Print, in exact form, the lines below from the one containing "Yoosung Kim (608, 350)" through the one containing "Basement (131, 326)", and omit all others.

■ Extracted records
• • • • •
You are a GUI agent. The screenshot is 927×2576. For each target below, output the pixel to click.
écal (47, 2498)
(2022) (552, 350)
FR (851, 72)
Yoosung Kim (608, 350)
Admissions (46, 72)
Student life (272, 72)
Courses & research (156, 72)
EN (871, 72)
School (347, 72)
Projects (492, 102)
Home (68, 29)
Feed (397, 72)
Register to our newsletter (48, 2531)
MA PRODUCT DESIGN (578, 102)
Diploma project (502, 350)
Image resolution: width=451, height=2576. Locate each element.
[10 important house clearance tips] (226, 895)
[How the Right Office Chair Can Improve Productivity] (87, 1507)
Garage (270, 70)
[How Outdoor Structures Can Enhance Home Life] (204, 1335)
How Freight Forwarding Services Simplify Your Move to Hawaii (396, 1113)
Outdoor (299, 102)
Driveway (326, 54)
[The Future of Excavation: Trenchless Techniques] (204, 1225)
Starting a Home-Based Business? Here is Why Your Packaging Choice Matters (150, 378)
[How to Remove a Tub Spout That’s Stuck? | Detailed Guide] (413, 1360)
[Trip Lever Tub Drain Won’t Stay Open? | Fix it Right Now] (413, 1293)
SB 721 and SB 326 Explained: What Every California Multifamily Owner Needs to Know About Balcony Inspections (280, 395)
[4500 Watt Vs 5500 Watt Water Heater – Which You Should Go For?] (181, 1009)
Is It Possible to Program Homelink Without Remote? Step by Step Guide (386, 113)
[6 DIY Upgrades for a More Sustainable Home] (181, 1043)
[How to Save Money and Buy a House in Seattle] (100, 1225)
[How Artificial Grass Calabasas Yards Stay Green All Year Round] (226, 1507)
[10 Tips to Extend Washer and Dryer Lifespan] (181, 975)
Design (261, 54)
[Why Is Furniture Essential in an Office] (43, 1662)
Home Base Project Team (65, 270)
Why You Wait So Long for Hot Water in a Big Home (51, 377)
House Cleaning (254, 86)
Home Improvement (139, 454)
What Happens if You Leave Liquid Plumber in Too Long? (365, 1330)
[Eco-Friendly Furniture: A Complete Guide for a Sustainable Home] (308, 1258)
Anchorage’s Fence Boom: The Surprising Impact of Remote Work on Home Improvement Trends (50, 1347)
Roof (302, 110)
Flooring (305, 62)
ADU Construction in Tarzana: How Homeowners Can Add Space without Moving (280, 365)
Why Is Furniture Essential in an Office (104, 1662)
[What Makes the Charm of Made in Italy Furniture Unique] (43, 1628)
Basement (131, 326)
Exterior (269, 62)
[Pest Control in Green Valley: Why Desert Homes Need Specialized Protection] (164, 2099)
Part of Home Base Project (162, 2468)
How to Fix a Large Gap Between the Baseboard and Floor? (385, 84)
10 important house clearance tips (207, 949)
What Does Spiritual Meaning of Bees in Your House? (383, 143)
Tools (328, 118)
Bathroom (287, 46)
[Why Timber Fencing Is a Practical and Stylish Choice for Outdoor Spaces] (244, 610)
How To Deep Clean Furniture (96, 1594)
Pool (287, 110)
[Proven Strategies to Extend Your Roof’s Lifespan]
• • • • •
■ Problem solution
Yoosung Kim (608, 350)
Admissions (46, 72)
Student life (272, 72)
Courses & research (156, 72)
EN (871, 72)
School (347, 72)
Projects (492, 102)
Home (68, 29)
Feed (397, 72)
Register to our newsletter (48, 2531)
MA PRODUCT DESIGN (578, 102)
Diploma project (502, 350)
Image resolution: width=451, height=2576. Locate each element.
[10 important house clearance tips] (226, 895)
[How the Right Office Chair Can Improve Productivity] (87, 1507)
Garage (270, 70)
[How Outdoor Structures Can Enhance Home Life] (204, 1335)
How Freight Forwarding Services Simplify Your Move to Hawaii (396, 1113)
Outdoor (299, 102)
Driveway (326, 54)
[The Future of Excavation: Trenchless Techniques] (204, 1225)
Starting a Home-Based Business? Here is Why Your Packaging Choice Matters (150, 378)
[How to Remove a Tub Spout That’s Stuck? | Detailed Guide] (413, 1360)
[Trip Lever Tub Drain Won’t Stay Open? | Fix it Right Now] (413, 1293)
SB 721 and SB 326 Explained: What Every California Multifamily Owner Needs to Know About Balcony Inspections (280, 395)
[4500 Watt Vs 5500 Watt Water Heater – Which You Should Go For?] (181, 1009)
Is It Possible to Program Homelink Without Remote? Step by Step Guide (386, 113)
[6 DIY Upgrades for a More Sustainable Home] (181, 1043)
[How to Save Money and Buy a House in Seattle] (100, 1225)
[How Artificial Grass Calabasas Yards Stay Green All Year Round] (226, 1507)
[10 Tips to Extend Washer and Dryer Lifespan] (181, 975)
Design (261, 54)
[Why Is Furniture Essential in an Office] (43, 1662)
Home Base Project Team (65, 270)
Why You Wait So Long for Hot Water in a Big Home (51, 377)
House Cleaning (254, 86)
Home Improvement (139, 454)
What Happens if You Leave Liquid Plumber in Too Long? (365, 1330)
[Eco-Friendly Furniture: A Complete Guide for a Sustainable Home] (308, 1258)
Anchorage’s Fence Boom: The Surprising Impact of Remote Work on Home Improvement Trends (50, 1347)
Roof (302, 110)
Flooring (305, 62)
ADU Construction in Tarzana: How Homeowners Can Add Space without Moving (280, 365)
Why Is Furniture Essential in an Office (104, 1662)
[What Makes the Charm of Made in Italy Furniture Unique] (43, 1628)
Basement (131, 326)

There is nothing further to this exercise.